Strategic pluralism suggests that women should generally engage in long-term mating strategies. However, if the benefits (e.g., genetic benefits for offspring) outweigh the costs of short-term mating (e.g., less parental investment, partner loss, unwanted pregnancy, etc.), then women should take advantage of short-term mating opportunities (Gangestad & Simpson, 2000). Evidence for strategic pluralism comes from women's preferences across the menstrual cycle. Because masculinity in faces (Penton-Voak & Chen, 2004), voices, body shape, and social displays (see Zitzmann & Nieschlag, 2001, for a review of the previous three factors) is associated with high testosterone levels and testosterone is an immunosuppressant, highly masculine healthy males are likely to be particularly immunocompetent (Folstad & Karter, 1992). Immunocompetency is a heritable genetic benefit available to a woman's offspring; thus, women engaging in short-term relationships should prefer highly masculine mates. Research has demonstrated that fertile women, as compared to nonfertile women, prefer higher levels of masculinity in faces (Johnston et al., 2001, Penton-Voak & Perrett, 2000, Penton-Voak et al., 1999) and voices (Feinberg et al., 2006), as well as dominant male social displays (Gangestad, Simpson, Cousins, Garver-Apgar, & Niels Christensen, 2004).
Further evidence of strategic pluralism in human mating is demonstrated through research investigating the interindividual difference of sociosexual orientation.

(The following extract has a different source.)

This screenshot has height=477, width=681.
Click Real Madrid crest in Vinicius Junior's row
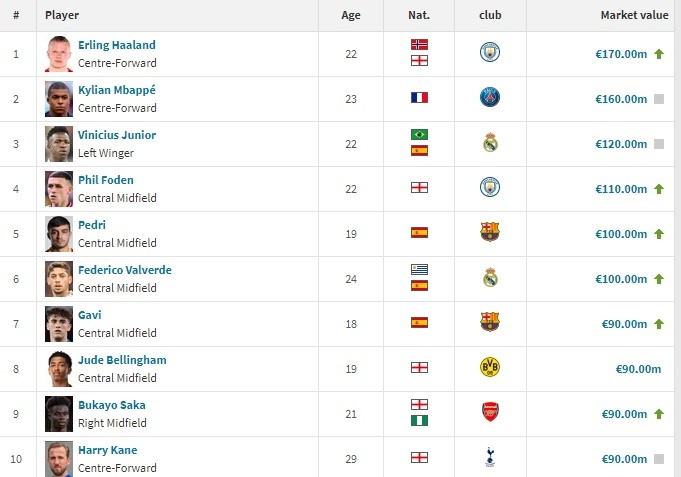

Sociosexual orientation represents a person's openness to short-term mating. People with relatively unrestricted sociosexual orientation, indicated by high scores on the Sociosexual Orientation Inventory (SOI; Simpson & Gangestad, 1991), are more likely to engage in short-term relationships than people with a restricted sociosexual orientation. Generally employing a short-term mating strategy, as compared to a long-term mating strategy, yields fewer nongenetic resources (i.e., parental effort) and increases the importance of receiving genetic benefits from sexual partners (Gangestad & Simpson, 2000). Thus, similar to women at times of peak fertility, women with unrestricted sociosexuality should prefer high levels of masculinity. Work by Provost, Kormos, Kosokowski, and Quinsey (2006) has demonstrated that unrestricted sociosexuality is related to greater attraction to the masculine mesomorph body type, as compared to average, endomorph, or ectomorph body types, and attraction to a male confederate for short-term relationships in a mock speed dating paradigm. Similarly, Waynforth, Delwadia, and Camm (2005) demonstrated that unrestricted sociosexuality in women was associated with attraction to male and female faces with masculine features.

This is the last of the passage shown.